CEDAR RAPIDS, Iowa (April 21, 2011) – Rockwell Collins, Inc. (NYSE: COL) today reported a sales increase of $81 million, or 7%, to $1.223 billion for its second quarter ended March 31, 2011 compared to sales of $1.142 billion for the same period a year ago. Total segment operating earnings increased 11% to $242 million, or 19.8% of sales, for the second quarter of 2011 compared to $219 million, or 19.2% of sales, for the second quarter of 2010.
The company reported second quarter 2011 net income of $150 million, an increase of $2 million, or 1%, from fiscal year 2010 second quarter net income of $148 million. Earnings per share for the quarter was $0.96, an increase of $0.03, or 3%, from earnings per share of $0.93 for the same period in 2010. Excluding a $15 million, or 9 cents per share, net benefit of certain prior year tax-related matters discussed in greater detail below, net income increased by 13% and earnings per share increased by 14%.
”As expected, we were able to deliver solid growth across both our businesses with Commercial Systems leading the way,” said Rockwell Collins Chairman, President and Chief Executive Officer Clay Jones. “Indicative of our operating leverage, Commercial Systems delivered operating earnings growth at almost three times the rate of sales while Government Systems demonstrated it could maintain an exceptionally high rate of profitability despite slower, albeit positive, growth.”
Jones went on to state, “Once again our balanced business model proved its resilience and ability to achieve strong performance in transitional markets. Halfway through our fiscal year, we see continued improving market conditions and sufficient reductions in areas of risk that we are again raising earnings guidance expectations.”

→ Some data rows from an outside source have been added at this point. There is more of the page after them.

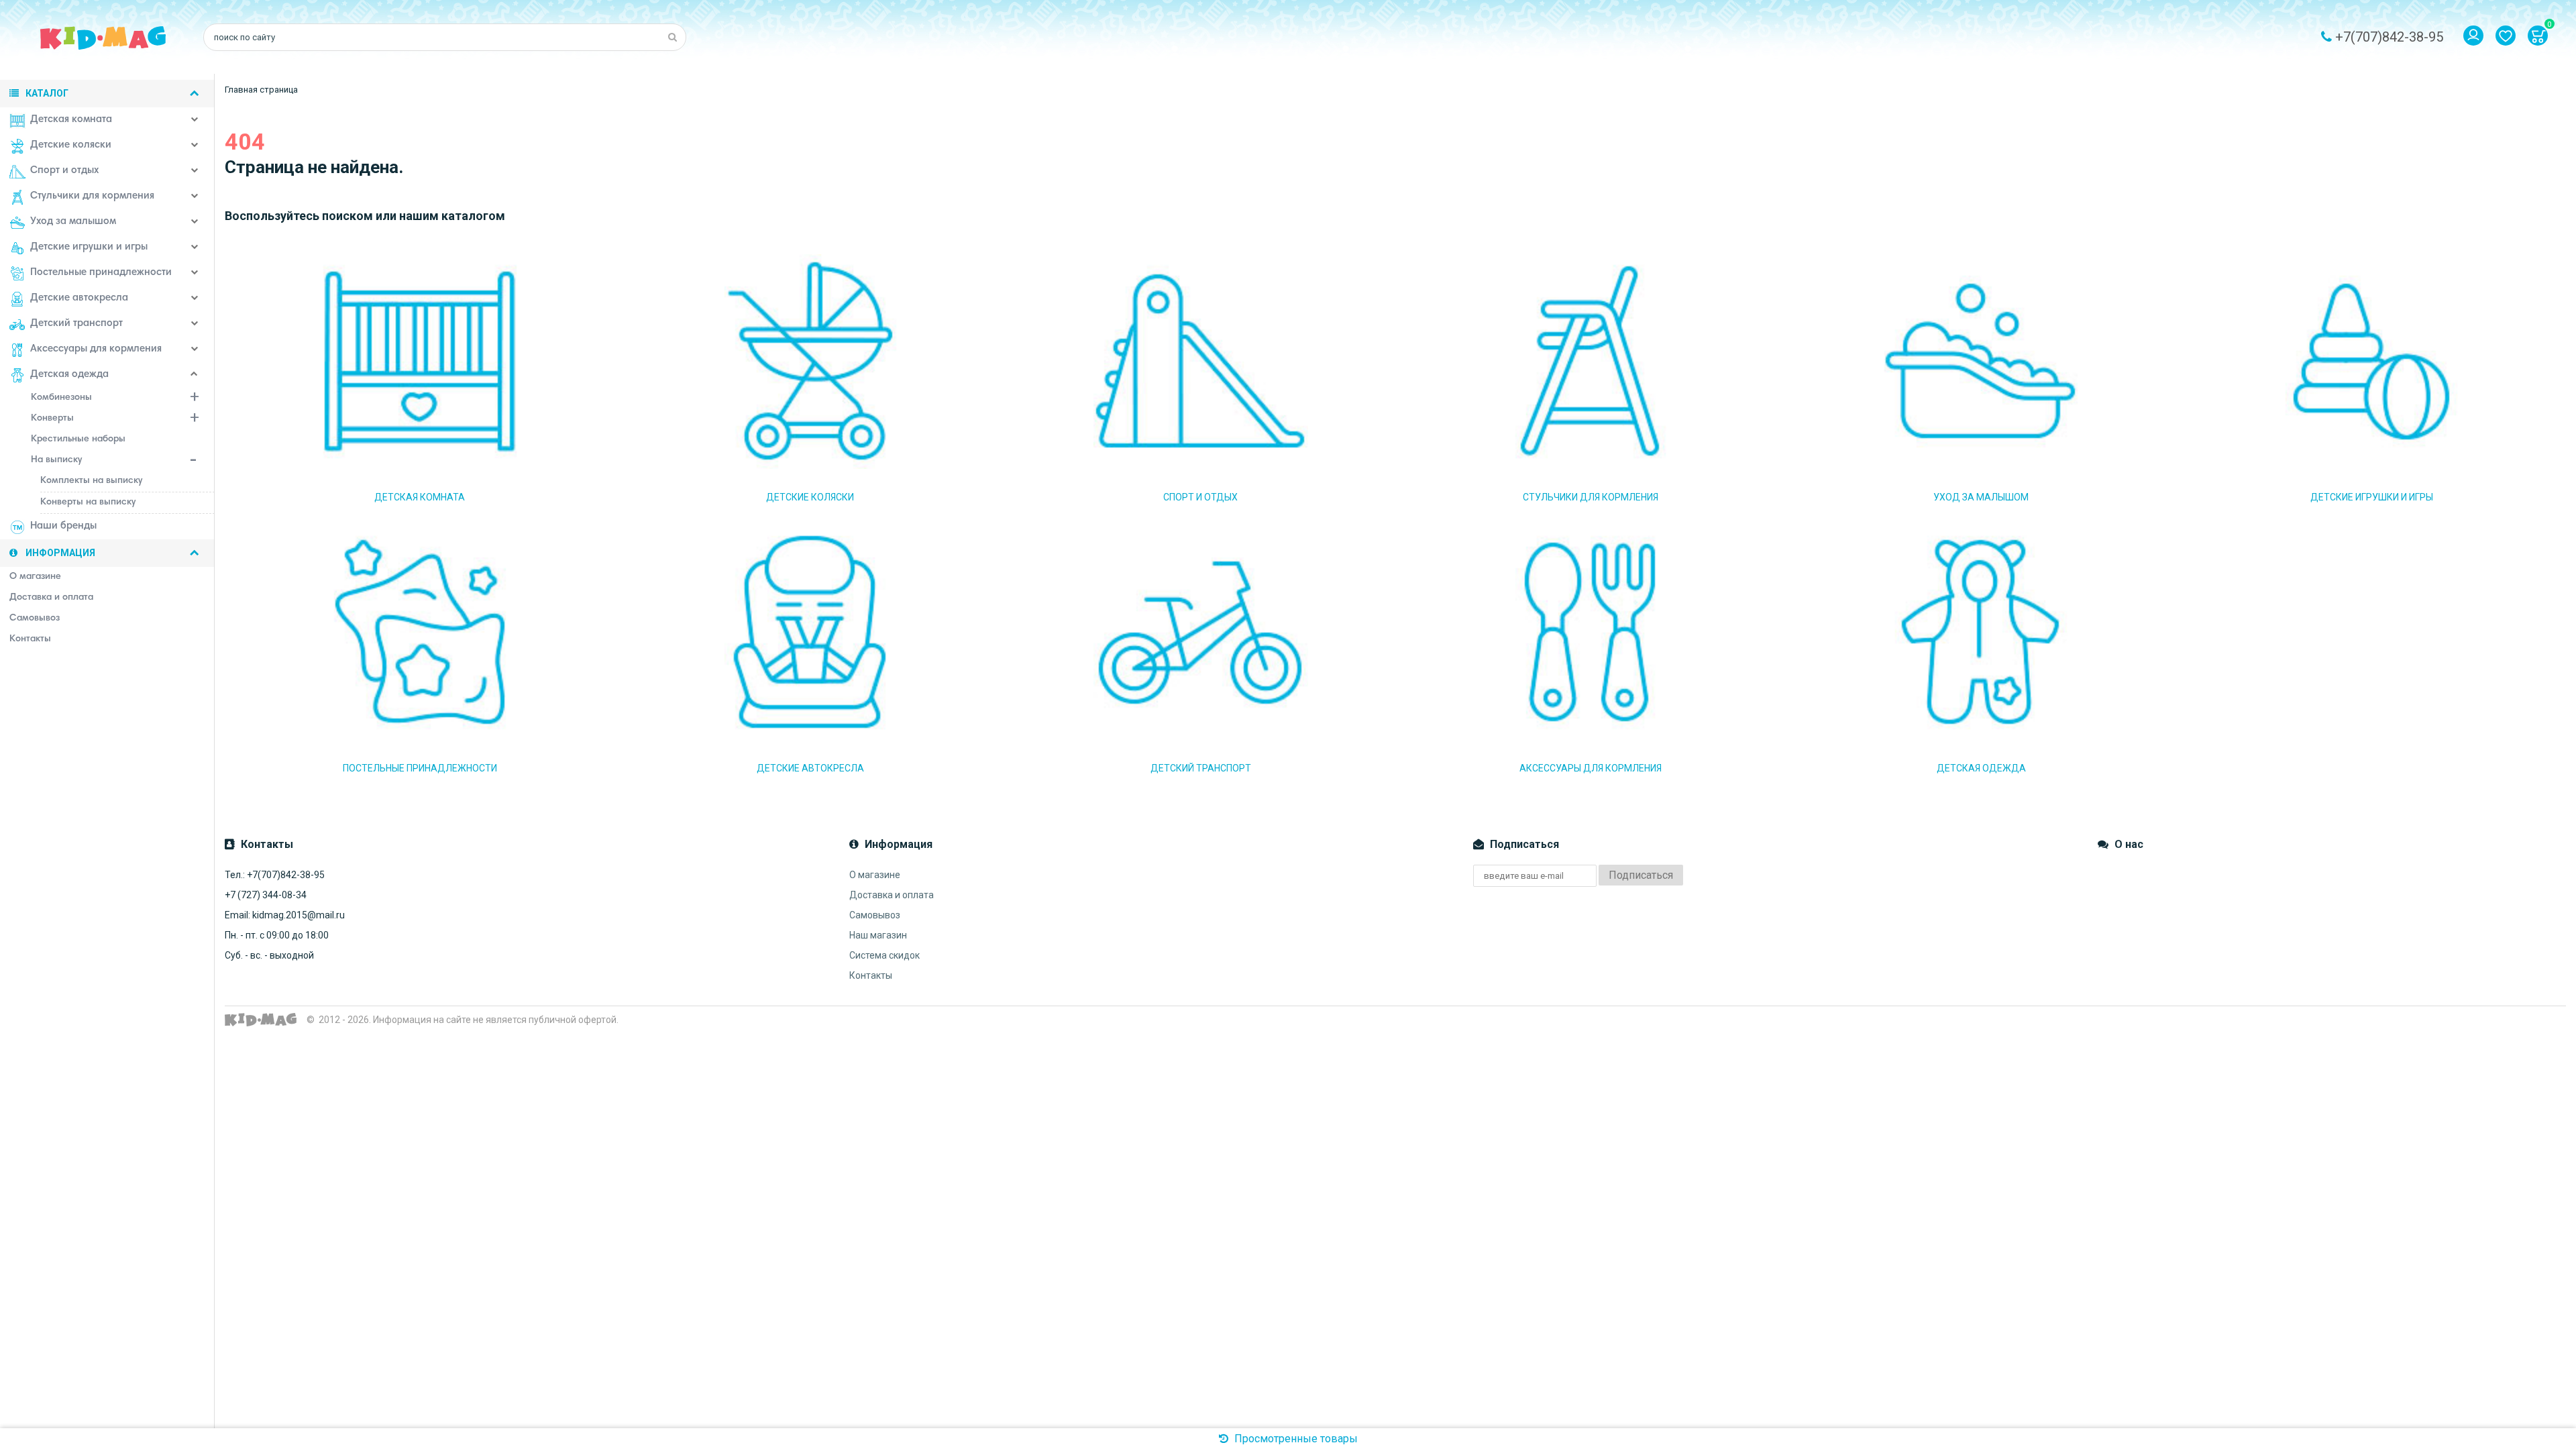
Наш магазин (878, 935)
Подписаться (1641, 875)
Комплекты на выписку (91, 481)
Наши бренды (63, 526)
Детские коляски (70, 145)
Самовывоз (874, 915)
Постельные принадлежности (101, 273)
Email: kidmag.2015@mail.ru (285, 915)
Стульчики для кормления (92, 196)
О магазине (874, 874)
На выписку (56, 460)
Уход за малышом (73, 222)
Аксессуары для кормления (96, 349)
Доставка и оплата (891, 895)
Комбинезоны (61, 397)
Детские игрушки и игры (89, 247)
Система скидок (884, 955)
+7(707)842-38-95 (2389, 37)
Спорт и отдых (64, 171)
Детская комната (71, 120)
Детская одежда (69, 375)
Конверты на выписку (88, 502)
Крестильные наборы (78, 439)
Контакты (870, 975)
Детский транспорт (76, 324)
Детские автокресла (79, 298)
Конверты (52, 418)
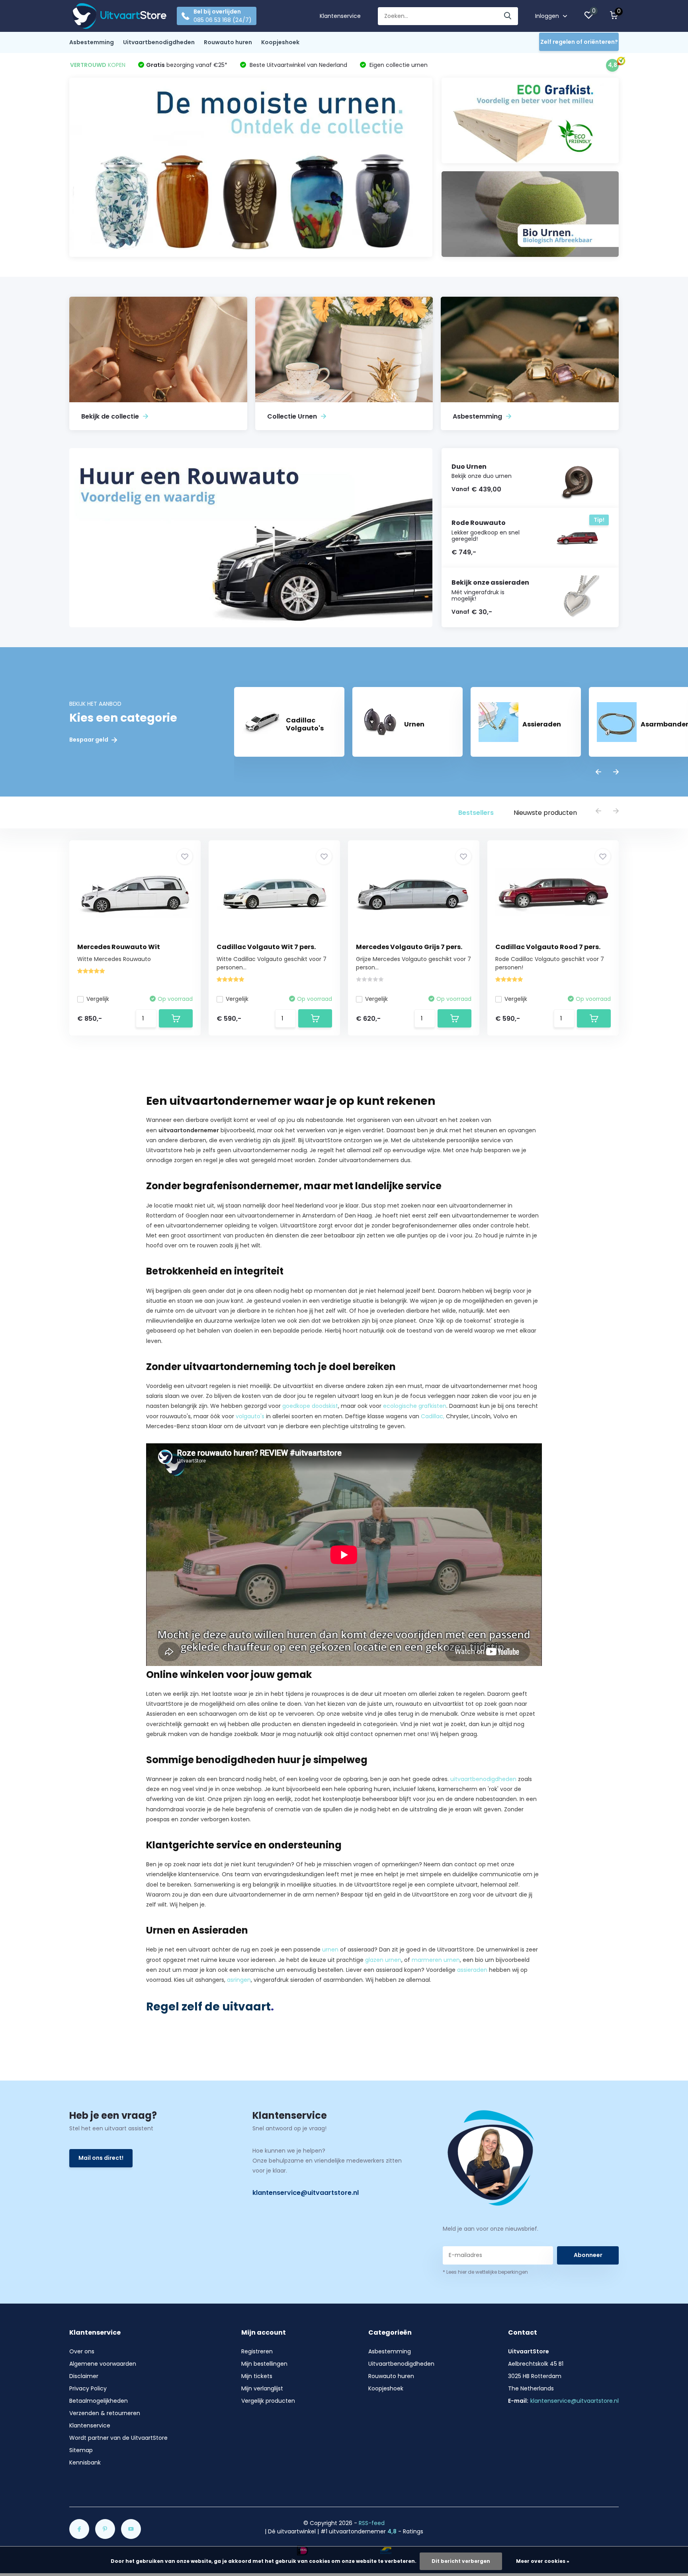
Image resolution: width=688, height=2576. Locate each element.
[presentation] (598, 772)
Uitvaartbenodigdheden (159, 42)
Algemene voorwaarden (102, 2364)
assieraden (472, 1970)
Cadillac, (432, 1416)
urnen (330, 1950)
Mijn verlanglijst (262, 2388)
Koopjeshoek (280, 42)
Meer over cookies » (542, 2561)
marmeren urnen (436, 1960)
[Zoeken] (508, 16)
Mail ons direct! (100, 2158)
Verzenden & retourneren (104, 2413)
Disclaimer (83, 2376)
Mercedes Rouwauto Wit (118, 946)
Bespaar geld (89, 739)
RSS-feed (372, 2523)
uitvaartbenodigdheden (483, 1779)
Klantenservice (340, 16)
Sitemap (81, 2450)
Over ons (81, 2351)
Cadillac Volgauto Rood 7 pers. (547, 946)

Following is a discussion of fiscal year 2011 second quarter sales and earnings for each business segment.
Commercial Systems
Commercial Systems, which provides aviation electronics systems, products and services to air transport, business and regional aircraft manufacturers and airlines worldwide, achieved 2011 second quarter sales of $507 million, an increase of $58 million, or 13%, compared to sales of $449 million reported for the same period last year.
Sales related to aircraft original equipment manufacturers increased $37 million, or 16%, to $270 million driven by higher product deliveries for the Boeing 737 and 787, Bombardier Global and Cessna CJ-4 platforms as well as increased deliveries of single-aisle in-flight entertainment products. Aftermarket sales increased $27 million, or 15%, to $208 million primarily driven by a 25% increase in retrofit and spares and a 9% increase in service and support sales. Sales related to wide-body in-flight entertainment products and services decreased $6 million to $29 million.
Commercial Systems second quarter operating earnings increased 33% to $92 million, resulting in an operating margin of 18.1%, compared to operating earnings of $69 million, or an operating margin of 15.4%, for the same period a year ago. The increase in operating earnings and margin was primarily attributable to higher sales volume partially offset by an increase in selling, general and administrative expense, employee incentive compensation and company funded research and development costs.
Corporate and Financial Highlights
General corporate expenses that are not allocated to the company’s business segments were $12 million, $1 million lower than last year. The company’s effective income tax rate of 31.5% for the second quarter of 2011 was higher than the rate of 24.5% for the prior year. The lower rate for the second quarter of 2010 was primarily due to favorable adjustments resulting from the completion of an IRS examination partially offset by the difference in availability of the Federal R&D Tax Credit. The net benefit of these tax-related matters to net income and earnings per share for the second quarter of 2010 was $15 million and 9 cents, respectively.
Cash provided by operating activities for the first six months of 2011 totaled $127 million compared to $280 million reported in the same period last year. The decrease in operating cash flow resulted primarily from higher payments for pre-production engineering effort, employee incentive compensation and inventory purchases for anticipated production volume.
During the second quarter of 2011 the company repurchased 1.0 million shares of its common stock at a total cost of $65 million, leaving $117 million available for authorized share repurchases. The company also paid dividends totaling $38 million, or 24 cents per share, on its common stock.
Fiscal Year 2011 Outlook
The company is making the following adjustment to its full fiscal year 2011 guidance:
Earnings per share are projected to be in the range of $3.90 to $4.10 (previously in the range of $3.85 to $4.05).
The following table is a complete summary of the company’s fiscal year 2011 financial guidance:
Total sales $4.8 Bil. to $5.0 Bil.
Total segment operating margins 19.5% to 20.5%
Earnings per share $3.90 to $4.10
Cash flow from operations $650 Mil. to $750 Mil.
Research & development costs $900 Mil. to $950 Mil.
Capital expenditures about $150 Mil.